BEGIN Data for processing

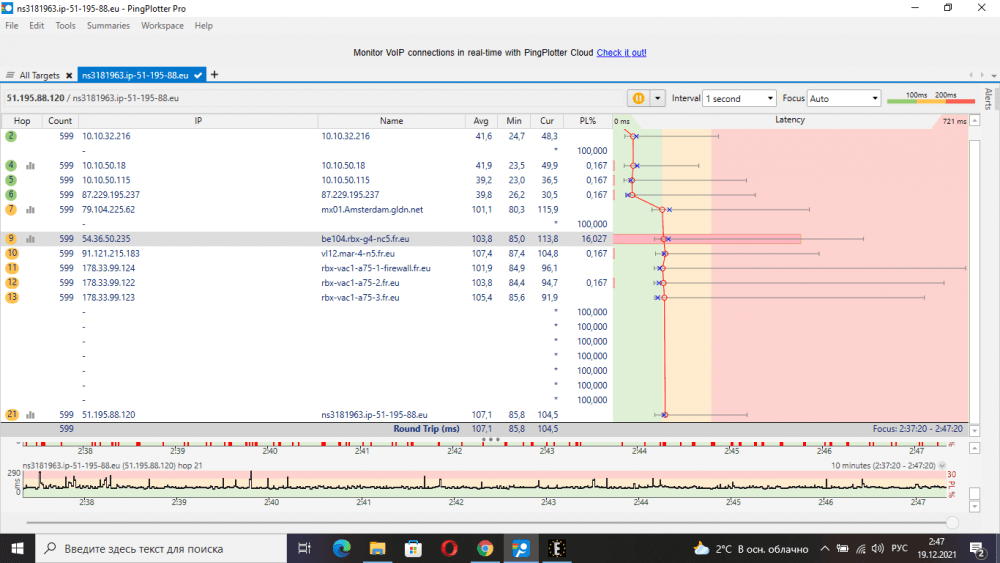Viewport: 1000px width, 563px height.
Task: Open Google Chrome from the taskbar
Action: (485, 548)
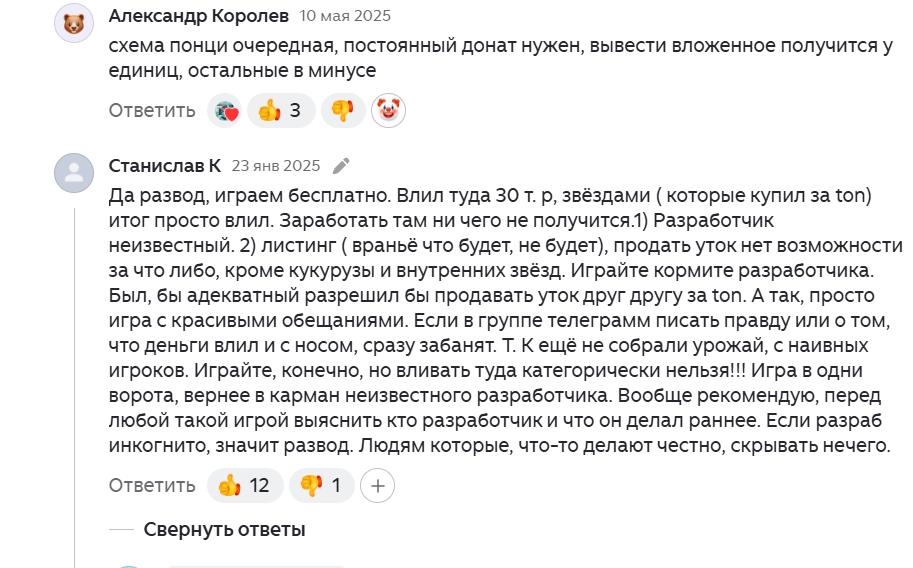Click the clown face reaction

[388, 110]
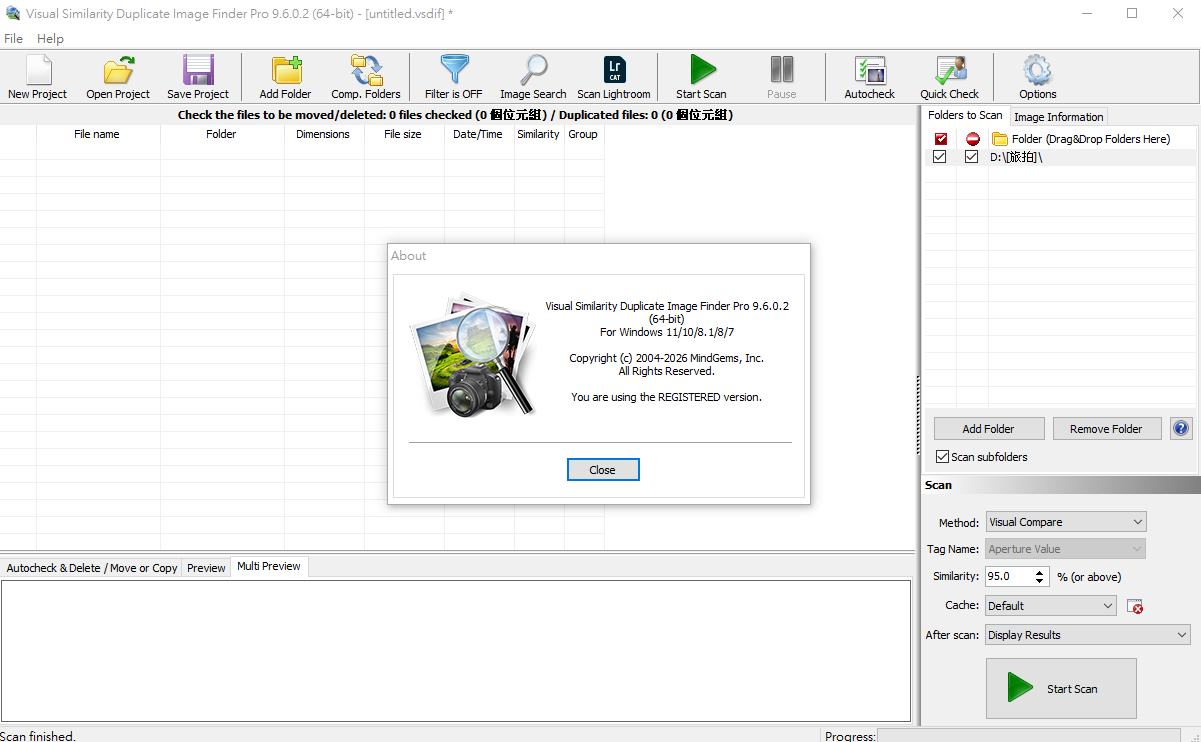Open the Cache Default dropdown
This screenshot has height=742, width=1201.
point(1050,606)
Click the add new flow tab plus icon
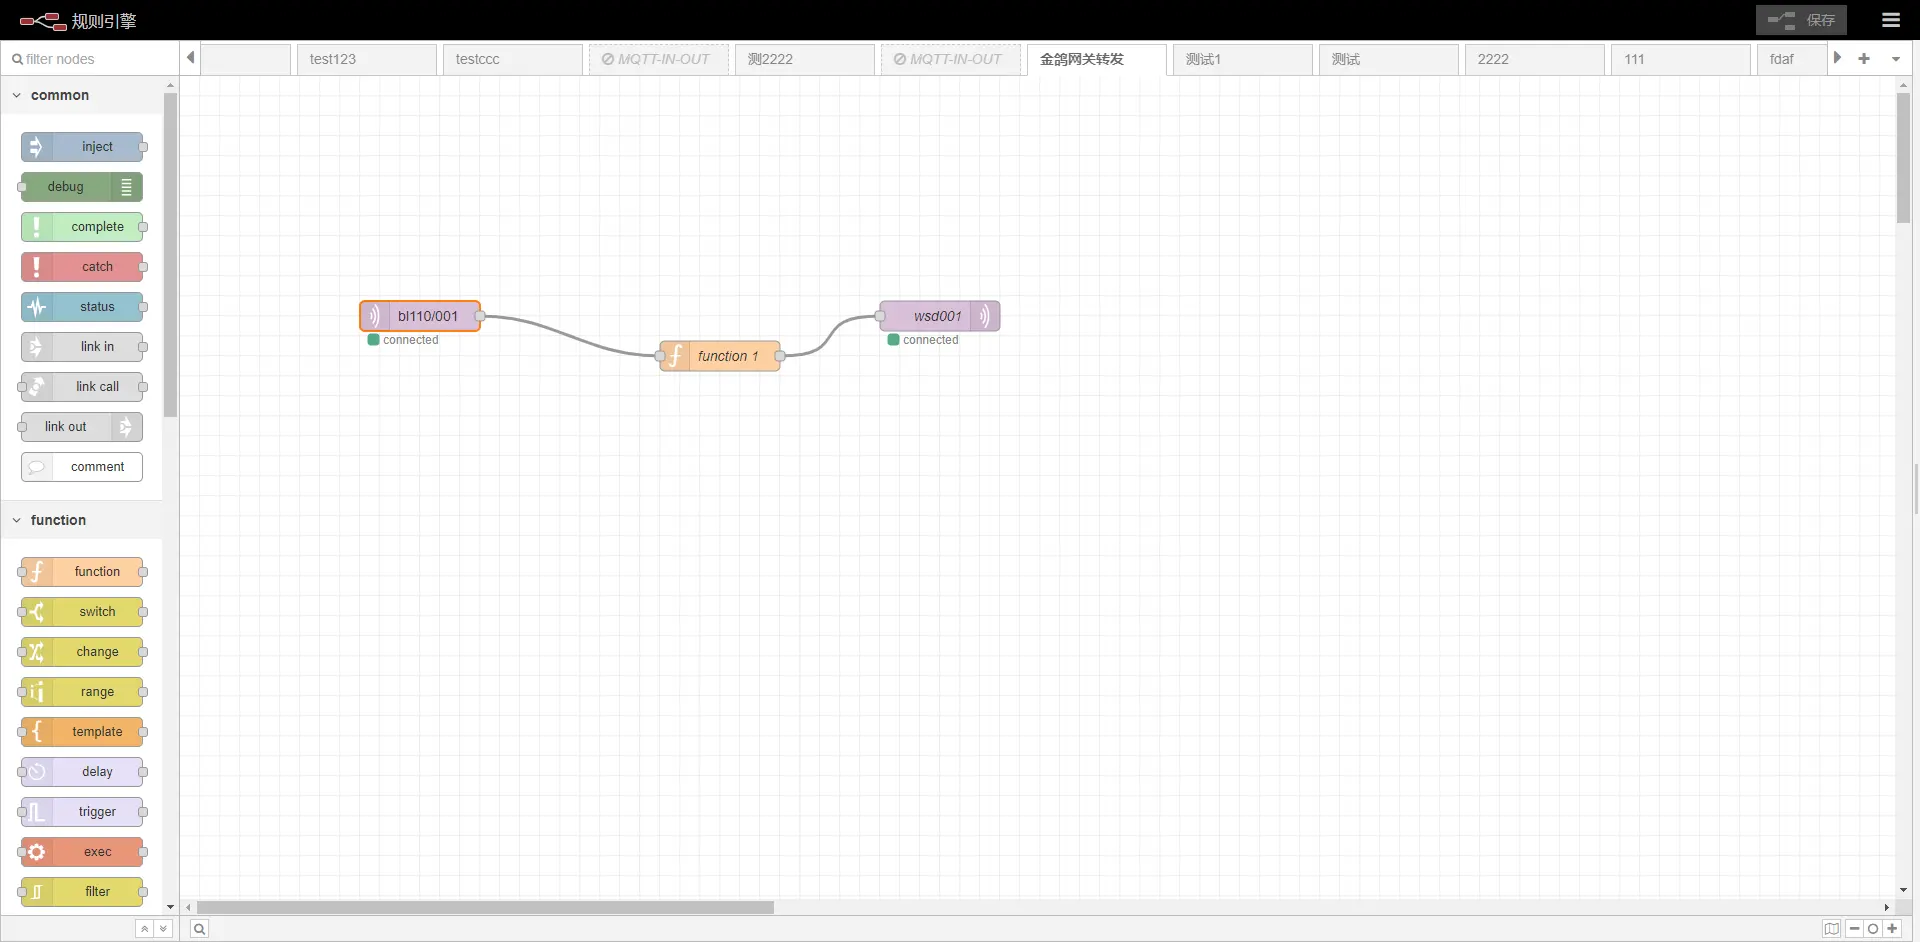 tap(1864, 59)
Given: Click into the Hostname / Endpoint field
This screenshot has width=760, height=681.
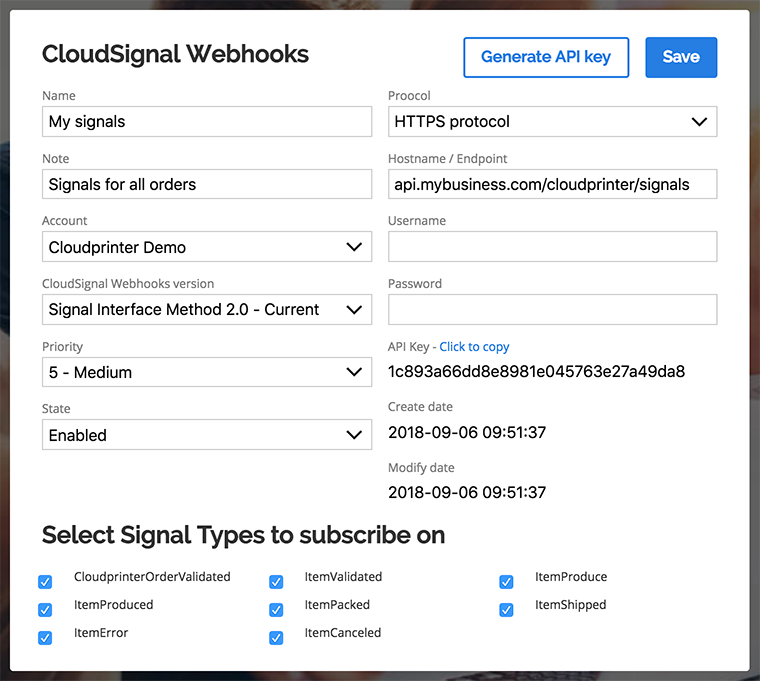Looking at the screenshot, I should coord(553,184).
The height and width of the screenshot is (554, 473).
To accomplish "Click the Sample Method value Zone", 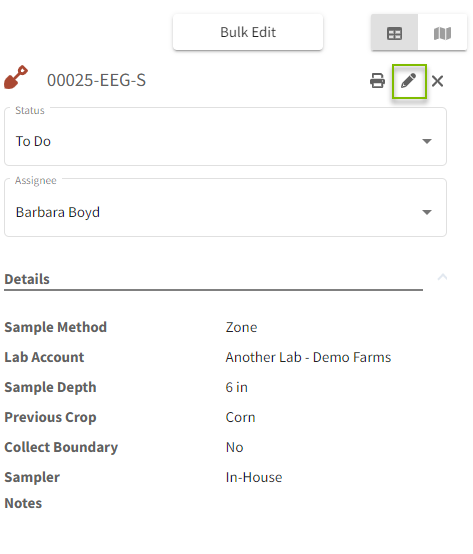I will pos(241,327).
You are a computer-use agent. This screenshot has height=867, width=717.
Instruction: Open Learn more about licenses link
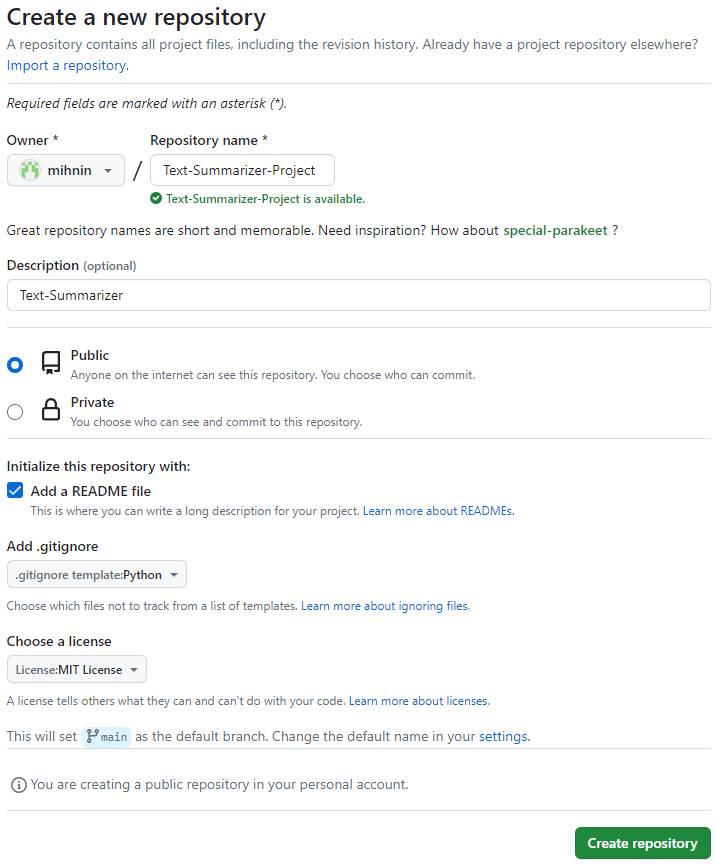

END Data for processing

Return the line containing "You are a computer-use" and every line after it through the end of the records above, exactly and nothing else, but not the pictures.

### Answer
You are a computer-use agent. This screenshot has height=867, width=717.
Instruction: Open Learn more about licenses link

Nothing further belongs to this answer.